*Metin bölümü*:
######
Sermaye sınıfı ile Erdoğan ve Kılıçdaroğlu’nu birbirine ne bağlıyor?

Siyasetin, çıkarlarını temsil ettiği sınıftan görece bağımsız bir alana sahip olduğunu az çok bu işle uğraşan herkes bilir. Ama çubuğu, darbe girişimini ve sonra yaşananları daha iyi anlamak için, sermaye ve siyaset arasındaki doğrudanlığa bükmeye çalışacağım.

İki gün önce, Ali ve Ömer Koç, Saray’da Erdoğan’ı ziyaret edip 40 dakika süreyle sohbet ettiler. Eğer Koç’lar kendini korumak isteyen Erdoğan’a uçaksavar ve zırhlı araç satmayı amaçlayan seyyar satıcılar değilse, bu ziyareti bir yere oturtmak gerekiyor.

Türkiye sermaye sınıfı siyasi olarak Türkiye’nin emperyalizme entegrasyonunun arkasında durdu ve Türkiye ile birlikte dönüşerek bütün dünyaya sermaye ihraç eden, sadece Türkiye’deki işçileri değil, ulaşabildiği her yerde işçileri en acımasız koşullarda sömürmeyi amaçlayan bir sınıf haline geldi. Artık gümrükle korunan bir Türkiye pazarına mahkum değildi, yakın coğrafyalardaki bütün pazarlara gözünü dikti.

Koç Tekeli tabi ki tek değil bu alanda, birçok Türkiye kökenli tekel benzer bir davranış biçimi gösteriyor. Koçlar belki daha büyük olduklarından verilerine daha kolay ulaşılıyor ve yeni sermaye birikim modelinde örnek olarak ele alınmaları konuyu anlamayı kolaylaştırıyor.

Sermaye sınıfının neden ABD emperyalizminden kopamadığını fakat çıkarlarının onları nasıl Rusya ve Çin’e doğru sürüklediğini anlamak için birkaç örnek verelim.

Bundan birkaç ay önce Ali Koç Ford Otasan Yönetim Kurulu adına yaptığı konuşmada, Rusya ile gerilimin planlarını sekteye uğrattığını, ürettikleri yeni çekici kamyonu satmayı planladıkları 50 ülke içinde en önde olanın Rusya olduğunu söylemişti. Bu gerilimden doğrudan zarar gördükleri, Erdoğan’ın Rusya ziyaretinden sonra pazarın onlara ve diğer tekellere açılacağı aşikâr.

Yine çok kısa bir süre önce, Koç tekelinin Pakistan’da yaptığı yatırıma göz atmak da öğretici olacak. Arçelik Pakistan’da beyaz eşya üreten ve üç fabrikada toplam 3 bin işçi çalıştıran bir şirketi satın aldı. Böylece yüksek sömürü oranı ile yurt dışında çalıştırdığı işçi sayısı 30 bine ulaştı.
######
*Gösterilen kayıtlar*:
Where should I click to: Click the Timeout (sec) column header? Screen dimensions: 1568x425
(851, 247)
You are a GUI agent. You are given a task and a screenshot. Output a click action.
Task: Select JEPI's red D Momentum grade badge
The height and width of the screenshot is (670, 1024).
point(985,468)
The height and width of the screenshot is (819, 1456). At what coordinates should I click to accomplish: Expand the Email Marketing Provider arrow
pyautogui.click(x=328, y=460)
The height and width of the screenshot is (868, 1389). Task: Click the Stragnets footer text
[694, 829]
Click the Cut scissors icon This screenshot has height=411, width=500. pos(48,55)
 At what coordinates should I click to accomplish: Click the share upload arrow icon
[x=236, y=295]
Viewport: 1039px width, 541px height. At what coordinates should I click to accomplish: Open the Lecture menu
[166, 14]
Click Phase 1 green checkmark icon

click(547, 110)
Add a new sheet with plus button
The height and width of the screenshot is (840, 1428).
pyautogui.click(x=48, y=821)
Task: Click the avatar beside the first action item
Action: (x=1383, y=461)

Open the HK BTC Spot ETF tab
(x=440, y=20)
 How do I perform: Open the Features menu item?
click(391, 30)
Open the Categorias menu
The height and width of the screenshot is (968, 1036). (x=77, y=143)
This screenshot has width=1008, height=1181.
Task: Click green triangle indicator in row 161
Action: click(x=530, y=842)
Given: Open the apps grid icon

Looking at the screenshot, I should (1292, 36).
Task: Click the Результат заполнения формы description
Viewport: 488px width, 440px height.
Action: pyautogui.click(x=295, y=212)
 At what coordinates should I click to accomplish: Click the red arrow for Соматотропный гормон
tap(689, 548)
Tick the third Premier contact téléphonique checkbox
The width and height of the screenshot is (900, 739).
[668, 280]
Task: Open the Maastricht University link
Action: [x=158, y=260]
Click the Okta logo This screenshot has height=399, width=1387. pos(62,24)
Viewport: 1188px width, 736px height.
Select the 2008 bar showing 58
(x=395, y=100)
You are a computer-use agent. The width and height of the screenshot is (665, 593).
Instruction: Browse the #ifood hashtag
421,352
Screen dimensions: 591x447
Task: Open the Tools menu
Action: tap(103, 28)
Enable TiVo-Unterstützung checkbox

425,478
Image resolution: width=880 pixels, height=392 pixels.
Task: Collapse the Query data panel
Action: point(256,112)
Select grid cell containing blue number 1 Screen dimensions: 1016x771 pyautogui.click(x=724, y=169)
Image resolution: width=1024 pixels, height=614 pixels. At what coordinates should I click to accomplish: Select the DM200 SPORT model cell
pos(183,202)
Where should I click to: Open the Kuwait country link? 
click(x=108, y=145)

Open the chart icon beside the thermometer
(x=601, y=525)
######
*Verilen görev A*: Aşağıdaki (i), (ii) ve (iii) ifadelerinin metin bölümüyle uyuşup uyuşmadığını evet ya da hayır ile belirtin ve her biri için belirleyici sözleri metinden aynen alıntılayın: (i) Ali ve Ömer Koç, Erdoğan'la 40 dakika sohbet etti. (ii) Arçelik'in Pakistan'da satın aldığı şirket beş fabrikada üretim yapıyor. (iii) Ali Koç'a göre yeni çekici kamyonun satılması planlanan ülkelerin başında Rusya geliyor.
*Verilen görev B*: Lütfen kayıtlarda "The height and width of the screenshot is (868, 1389)." ifadesini içeren satırdan "tap(689, 548)" ifadesini içeren satıra kadar olan satırları, her iki satır da dahil olmak üzere, aynen çoğaltın.

*Doğru cevap A*:
(i) Evet: "Ali ve Ömer Koç, Saray’da Erdoğan’ı ziyaret edip 40 dakika süreyle sohbet ettiler."
(ii) Hayır: "üç fabrikada toplam 3 bin işçi çalıştıran bir şirketi satın aldı."
(iii) Evet: "ürettikleri yeni çekici kamyonu satmayı planladıkları 50 ülke içinde en önde olanın Rusya olduğunu söylemişti."

*Doğru cevap B*:
The height and width of the screenshot is (868, 1389). Task: Click the Stragnets footer text
[694, 829]
Click the Cut scissors icon This screenshot has height=411, width=500. pos(48,55)
 At what coordinates should I click to accomplish: Click the share upload arrow icon
[x=236, y=295]
Viewport: 1039px width, 541px height. At what coordinates should I click to accomplish: Open the Lecture menu
[166, 14]
Click Phase 1 green checkmark icon

click(547, 110)
Add a new sheet with plus button
The height and width of the screenshot is (840, 1428).
pyautogui.click(x=48, y=821)
Task: Click the avatar beside the first action item
Action: (x=1383, y=461)

Open the HK BTC Spot ETF tab
(x=440, y=20)
 How do I perform: Open the Features menu item?
click(391, 30)
Open the Categorias menu
The height and width of the screenshot is (968, 1036). (x=77, y=143)
This screenshot has width=1008, height=1181.
Task: Click green triangle indicator in row 161
Action: click(x=530, y=842)
Given: Open the apps grid icon

Looking at the screenshot, I should (1292, 36).
Task: Click the Результат заполнения формы description
Viewport: 488px width, 440px height.
Action: pyautogui.click(x=295, y=212)
 At what coordinates should I click to accomplish: Click the red arrow for Соматотропный гормон
tap(689, 548)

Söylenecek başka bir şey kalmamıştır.